秋葉原の事件に共感する人たち

 最近、ネット予告が相次いでいますね。秋葉原の事件に影響を受けたのは間違いないでしょう。ネット予告以外にも、ナイフを持ち歩いている人が何人もいて、今日も秋葉原で事件がありました。
 嘘か本当かわかりませんが、加藤容疑者に共感して、一部の人は彼の行動を肯定しているらしいです。ないと言い切れないのが、今の世の中の怖いところということでしょうか。
 私は、彼を社会が生んだ歪んだシステムの被害者だとは思います。でも、彼のしたことが悪であることには変わりはないわけです。いじめを受けた、むしゃくしゃして弱いものに当たった。これは間違いです。子どもなら同情を受けるでしょう。しかし、27にもなってたら、背景として社会批判はあるにしても、彼の行動を擁護なんてされるわけがない。
 ん〜、でも、ですよ。

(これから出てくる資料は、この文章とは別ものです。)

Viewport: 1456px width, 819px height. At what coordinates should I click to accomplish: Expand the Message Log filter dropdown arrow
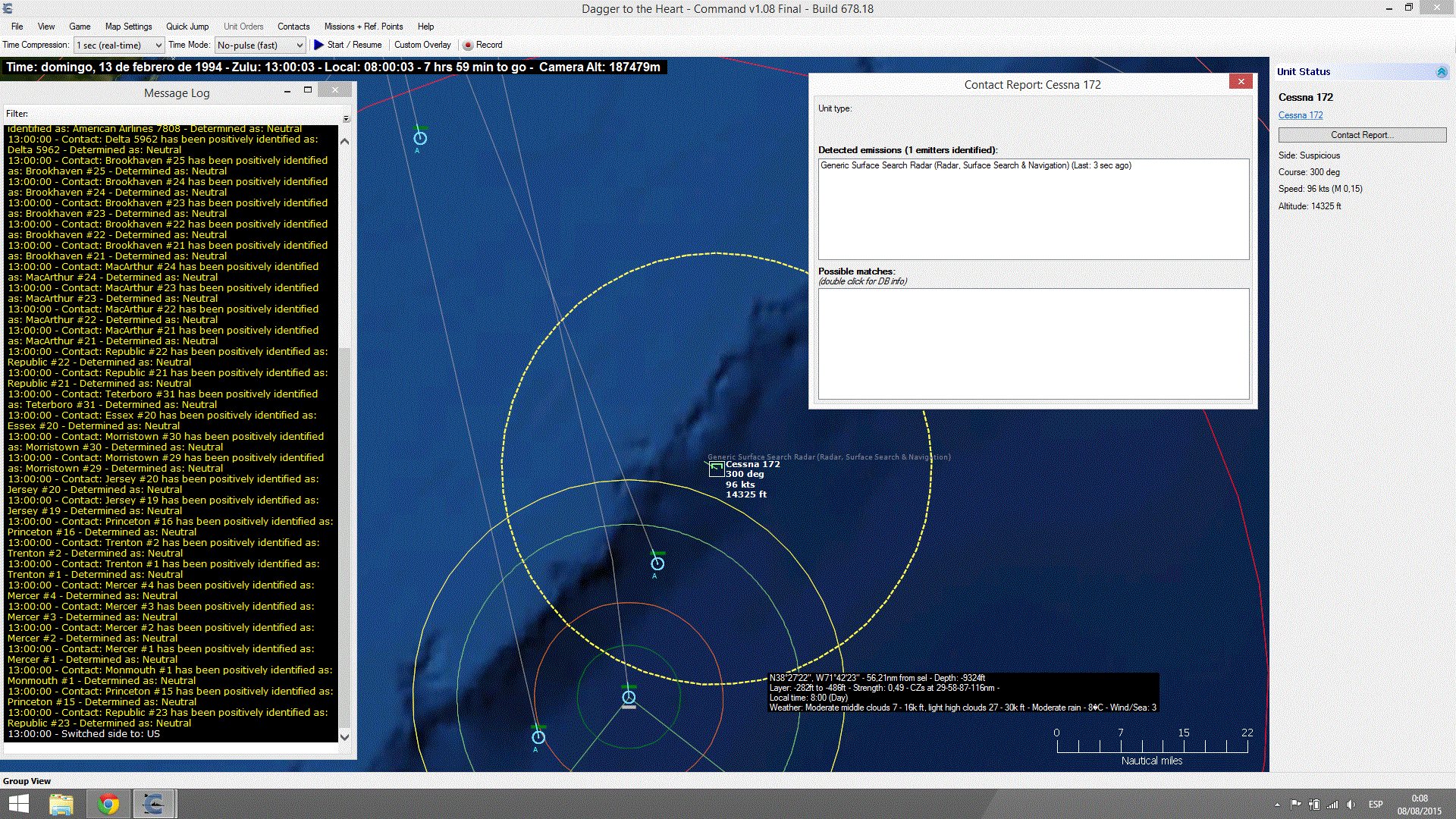point(346,118)
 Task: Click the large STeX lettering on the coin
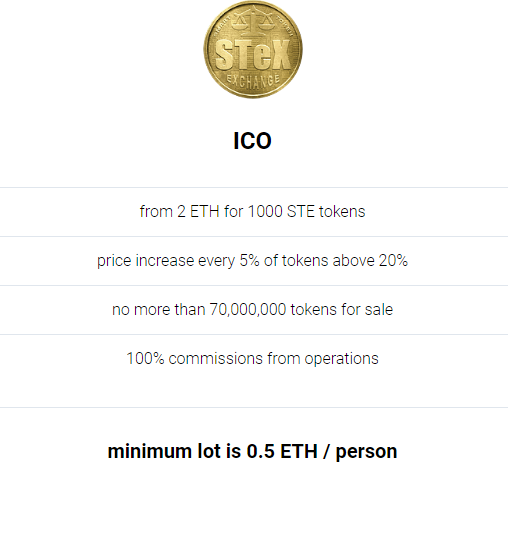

ある意味では、加藤容疑者を含め、彼らの多くはマスコミに踊らされたという側面があると私は思います。もちろん、マスコミはそんな意識はまったくありません。
 事件があったとき、まず、絶対にしなければならないことは、2つあって、背景と個人の区別、原因と結果の解明と予防です。
 背景というのが社会システムの問題の話で、個人というのが彼自身の責任の話。原因と結果の解明は、先に区別した社会問題と個人の問題においてさらに詳しく分析し、予防が分析結果を受けてどうするかということになる。
 マスコミが悪いと私が思うのは、社会と個人の区別をしっかりしないことにある。マスコミが主張するべきは、社会システムの問題点と予防であるべきで、確かにこれも主張する。けれど、一方で、個人の内面も興味で暴いてしまう。すると、個人にも問題があったという主張に摩り替わってしまい、こちらがメインになってしまう。これを見た人たちは、加害者がマスコミによって歪められた被害者のように映ってしまう。マスコミに意図せず煽られてしまっている。
 勘違いしないようにしなければいけないのは、マスコミは悪ではない。ただ不真面目なのだ。私たちの味方でもなければ、敵でもない。共に、行政と戦うことがあっても、決して背中を任せてはいけない。いつ怠けているかわからないからだ。気が付くとそこには、もうだれもいないなんてことはよくあるし、後ろからちゃんと照準をつけてこちらを撃ってくるなんてこともある。とにかく、目を離すとすぐに、暴走迷走する。こちらが後ろで、マスコミが前。これが正しい姿なのだ。
 マスコミが後ろからやってきてみている場合、何か起こって後から大きく騒ぐ結果になる場合、それは間違いなく踊らされていると疑うべき。加藤容疑者は見られることを意識していたというから、踊らされているとも言える。劇場型犯罪は、マスコミとの付き合い方を間違えてしまった結果なのだ。
 けれどやっぱり、マスコミは悪ではない。馬鹿でもない。なぜなら、いい面があることは疑いようもない。ただ、不真面目すぎるのだ。真面目に不真面目を素でやってのけているのだ。そんな相手と真面目に付き合っても馬鹿を見るだけということをちゃんと理解しなければならない。
 そして、今回のことを真面目に捉えるなら、やるべきことはマスコミを前に立たせること、いかに利用するのかを考えることなのかもしれない。